Parallel hints allow you to specify whether to enable parallel queries. You can also
specify the degree of parallelism (DOP), the tables that need to be scanned in parallel,
and the parallel execution mode of each operator. PolarDB for MySQL 8.0.1 supports the following hints in parallel queries: PARALLEL
and NO_PARALLEL
. In addition to supporting PARALLEL
and NO_PARALLEL
, PolarDB for MySQL 8.0.2 also supports the PQ_DISTRIBUTE, PQ_GROUPBY, PQ_DISTINCT, PQ_WINDOW, and PQ_ORDERBY
hints. The PQ_DISTRIBUTE
hint is used to specify the parallel execution strategy of joins. The PQ_GROUPBY
, PQ_DISTINCT
, PQ_WINDOW
, and PQ_ORDERBY
hints are used to specify the parallel execution mode of each analytic operator.
Enable or disable parallel queries
- Enable parallel queries
You can execute one of the following statements to enable the parallel query feature:
SELECT /*+PARALLEL(x)*/ ... FROM ...; -- x >0
SELECT /*+ SET_VAR(max_parallel_degree=n) */ * FROM ... // n > 0
- Disable parallel queries
You can execute one of the following statements to disable the parallel query feature:
SELECT /*+NO_PARALLEL()*/ ... FROM ...;
SELECT /*+ SET_VAR(max_parallel_degree=0) */ * FROM ...
Use hints to specify the tables that need to be scanned in parallel
PARALLEL
and NO_PARALLEL
, where:
- You can use the
PARALLEL
hint to enforce parallel queries and specify the DOP and the tables that need to be scanned in parallel. The following syntax is supported:/*+ PARALLEL [( [query_block] [table_name] [degree] )] */
- You can use the
NO_PARALLEL
hint to enforce serial queries or specify the tables for which parallel scans are prohibited./*+ NO_PARALLEL [( [query_block] [table_name][, table_name] )] */
Parameter | Description |
---|---|
query_block | The name of the query block to which the hint is applied. |
table_name | The name of the table to which the hint is applied. |
degree | The DOP. |
Examples:
SELECT /*+PARALLEL()*/ * FROM t1, t2;
-- When the number of rows in the table is less than the specified value of records_threshold_for_parallelism, parallel queries are forcibly executed. The default value of records_threshold_for_parallelism is 10000.

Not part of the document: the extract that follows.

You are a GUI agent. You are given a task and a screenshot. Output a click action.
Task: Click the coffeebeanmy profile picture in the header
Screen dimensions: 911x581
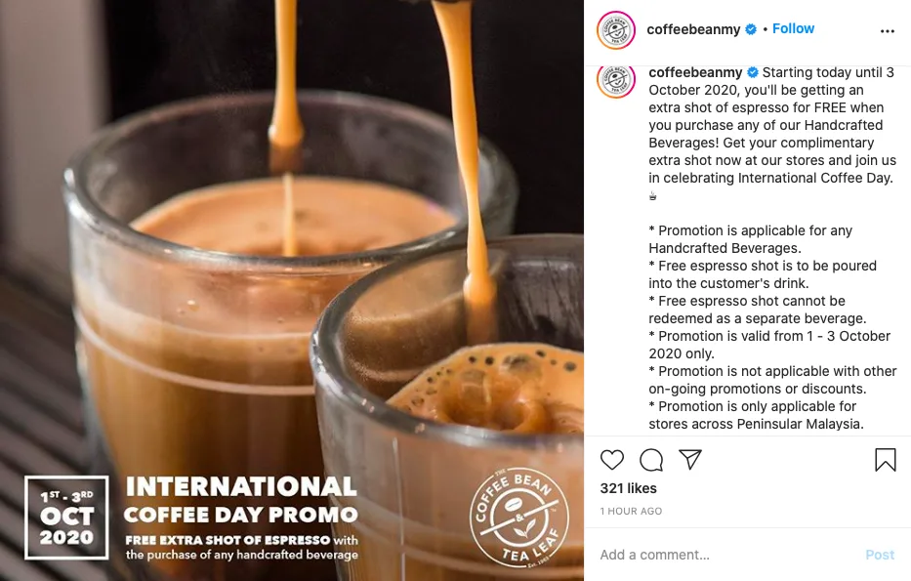coord(616,29)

-- The default max_parallel_degree parameter is used to specify the DOP. If max_parallel_degree is set to a value greater than 0,
-- parallel queries are enabled. If max_parallel_degree is set to 0, parallel queries are disabled.
SELECT /*+PARALLEL(8)*/ * FROM t1, t2;
-- This statement enforces parallel queries in a DOP of 8.
-- When the number of rows in the table is less than the specified value of records_threshold_for_parallelism, parallel queries are forcibly executed. The default value of records_threshold_for_parallelism is 10000.
-- The max_parallel_degree parameter is set to 8.
SELECT /*+ SET_VAR(max_parallel_degree=8) */ * FROM ...
-- The max_parallel_degree parameter is set to 8.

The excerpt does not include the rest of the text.